The documents he had pulled might as well have been blank, for all the information they yielded. Andy Jacob hadn't been arrested in five years and his brother Brentan hadn't appeared on any article whatsoever. By all accounts, all written ones anyway, the Jacob brothers were operating in the one environment without deviation. There had been no unusual behaviour from either of them, no mention of related history, or prior offences. Brentan was now a manager, and Andy had no known affiliation to any of the networks he had once been a figurehead for. It bothered him, that the papers he drew were stark white. One after the other. No reports from departments. No tickets, no fines, no jay walking or double parking, no gambling or involvement to raise nary an eyebrow. Andy was unloading and loading the containers. He had been watched by an Eye for eighteen months after the Orpheum fire, and after appearing to have cleaned up, the surveillance was weaned away until there no record on him to state anything other than a check-in required for all former criminals four years after the crime in their whereabouts. His community service had all but obliterated his rap sheet. Heil had taken this walk down here to pull something else from the world. He had found loose threads before. Andy was a rat - clever, cunning but not always careful.

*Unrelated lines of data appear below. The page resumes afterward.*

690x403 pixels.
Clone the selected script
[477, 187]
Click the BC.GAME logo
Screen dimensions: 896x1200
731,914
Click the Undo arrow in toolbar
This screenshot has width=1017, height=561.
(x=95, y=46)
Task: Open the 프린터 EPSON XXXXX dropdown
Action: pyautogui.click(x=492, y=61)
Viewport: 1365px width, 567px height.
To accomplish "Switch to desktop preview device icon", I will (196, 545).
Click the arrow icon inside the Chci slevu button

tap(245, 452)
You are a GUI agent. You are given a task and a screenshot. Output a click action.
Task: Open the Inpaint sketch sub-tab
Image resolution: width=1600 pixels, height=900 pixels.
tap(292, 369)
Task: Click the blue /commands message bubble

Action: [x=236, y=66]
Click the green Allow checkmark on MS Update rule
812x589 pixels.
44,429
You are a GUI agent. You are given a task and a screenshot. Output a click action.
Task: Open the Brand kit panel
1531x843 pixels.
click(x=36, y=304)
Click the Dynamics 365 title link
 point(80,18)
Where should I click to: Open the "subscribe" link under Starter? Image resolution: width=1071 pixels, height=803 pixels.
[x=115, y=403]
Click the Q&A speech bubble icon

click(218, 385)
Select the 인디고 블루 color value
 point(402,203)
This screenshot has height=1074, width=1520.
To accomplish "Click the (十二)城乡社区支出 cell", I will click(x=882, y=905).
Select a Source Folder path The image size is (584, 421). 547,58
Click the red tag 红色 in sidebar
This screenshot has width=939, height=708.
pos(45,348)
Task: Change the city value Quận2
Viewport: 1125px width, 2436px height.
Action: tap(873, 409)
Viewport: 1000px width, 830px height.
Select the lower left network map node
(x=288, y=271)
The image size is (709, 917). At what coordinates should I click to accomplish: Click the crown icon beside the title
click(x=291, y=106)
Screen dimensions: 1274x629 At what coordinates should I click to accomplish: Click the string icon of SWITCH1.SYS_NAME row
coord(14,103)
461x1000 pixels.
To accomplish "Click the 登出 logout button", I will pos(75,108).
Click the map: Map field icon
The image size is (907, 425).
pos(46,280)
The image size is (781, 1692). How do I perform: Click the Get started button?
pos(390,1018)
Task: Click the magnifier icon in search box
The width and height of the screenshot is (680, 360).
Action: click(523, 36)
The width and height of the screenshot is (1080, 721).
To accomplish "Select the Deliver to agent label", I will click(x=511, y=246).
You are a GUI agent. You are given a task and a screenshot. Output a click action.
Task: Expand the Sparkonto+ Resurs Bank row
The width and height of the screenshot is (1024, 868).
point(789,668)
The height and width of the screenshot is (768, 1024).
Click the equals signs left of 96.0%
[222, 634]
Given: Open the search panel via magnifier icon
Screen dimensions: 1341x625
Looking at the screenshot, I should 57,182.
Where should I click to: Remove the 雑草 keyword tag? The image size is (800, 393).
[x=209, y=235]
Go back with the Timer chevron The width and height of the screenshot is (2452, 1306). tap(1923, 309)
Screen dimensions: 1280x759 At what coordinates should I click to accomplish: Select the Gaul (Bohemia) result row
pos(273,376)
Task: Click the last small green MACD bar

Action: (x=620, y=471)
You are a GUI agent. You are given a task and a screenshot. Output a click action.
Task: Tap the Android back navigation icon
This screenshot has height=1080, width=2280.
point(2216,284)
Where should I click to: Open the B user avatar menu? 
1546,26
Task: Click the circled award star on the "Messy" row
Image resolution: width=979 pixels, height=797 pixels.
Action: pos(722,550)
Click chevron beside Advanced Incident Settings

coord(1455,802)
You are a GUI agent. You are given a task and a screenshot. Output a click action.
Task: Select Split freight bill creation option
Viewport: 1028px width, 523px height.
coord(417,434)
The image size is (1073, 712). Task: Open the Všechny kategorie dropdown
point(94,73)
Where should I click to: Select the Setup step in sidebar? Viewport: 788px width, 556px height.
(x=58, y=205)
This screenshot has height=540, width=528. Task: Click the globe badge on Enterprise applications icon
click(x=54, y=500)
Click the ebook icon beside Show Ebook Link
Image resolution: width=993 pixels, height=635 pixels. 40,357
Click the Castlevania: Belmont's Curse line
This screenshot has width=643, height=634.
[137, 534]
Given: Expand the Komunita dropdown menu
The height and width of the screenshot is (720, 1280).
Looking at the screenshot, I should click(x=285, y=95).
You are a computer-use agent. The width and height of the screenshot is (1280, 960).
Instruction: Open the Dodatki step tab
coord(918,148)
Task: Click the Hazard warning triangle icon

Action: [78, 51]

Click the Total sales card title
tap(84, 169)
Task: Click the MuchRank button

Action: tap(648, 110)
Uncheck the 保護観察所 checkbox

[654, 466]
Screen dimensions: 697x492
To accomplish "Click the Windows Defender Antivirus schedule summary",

The initials in the ground held his eye. He couldn't imagine the men being boys that were friendly with one another signing their names forever in the ground. Most of their adult lives had revolved around these yards, the context of one another close at hand seemingly out of a shared job, and for Andy, he had been loading and unloading casually at obscene hours for the rate since he was seventeen. At some point, the brothers, now so diametrically opposed, had been close. And they stamped their names into the ground. A branding, a reminder, and something now forgotten. It never was a detail he understood, from his prodding and poking into their pasts. He wondered if it was more a vague family pride. Jacob Forever. Their father had run the South-Quarter for some years until he became too physically incompetent to do so. Brentan despised his brother and been a direct informant, via Madi Rye, for a few years. A year out from the Fire, Brentan had been making warnings. Andy was working a way in with the West crowd, via dodgy young Michael, who had wounded up wearing a rope for a necklace in a hotel room when someone had decided he had helped enough. Andy had run back to town at the prospect of that happening to him. And, presumably, according to reports, attempted some semblance of a normal life.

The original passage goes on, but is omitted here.